--- TREŚĆ ZADANIA ---
Proszę przepisać w całości wiersze listingu od wiersza zawierającego "Where should I" do wiersza zawierającego "pos(123,137)" włącznie, przesuwając każdą współrzędną w odpowiedziach o 119. Obrazy należy pominąć.

--- PRZEDSTAWIONE DANE ---
__________
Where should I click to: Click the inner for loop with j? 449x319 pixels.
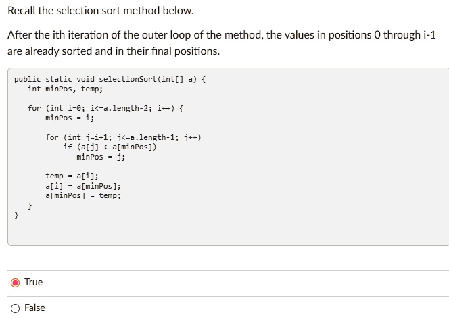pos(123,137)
__________
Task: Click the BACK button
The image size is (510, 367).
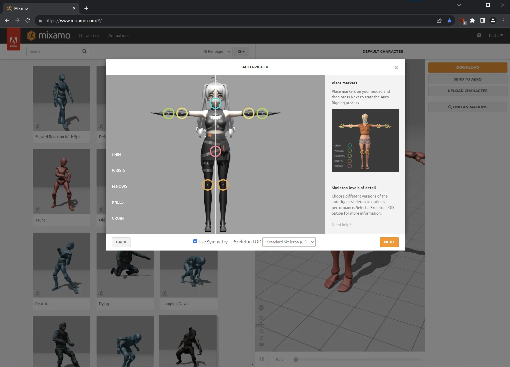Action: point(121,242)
__________
--- ODPOWIEDŹ PONIŻEJ ---
Where should I click to: Click the inner for loop with j? 449x319 pixels.
pos(242,256)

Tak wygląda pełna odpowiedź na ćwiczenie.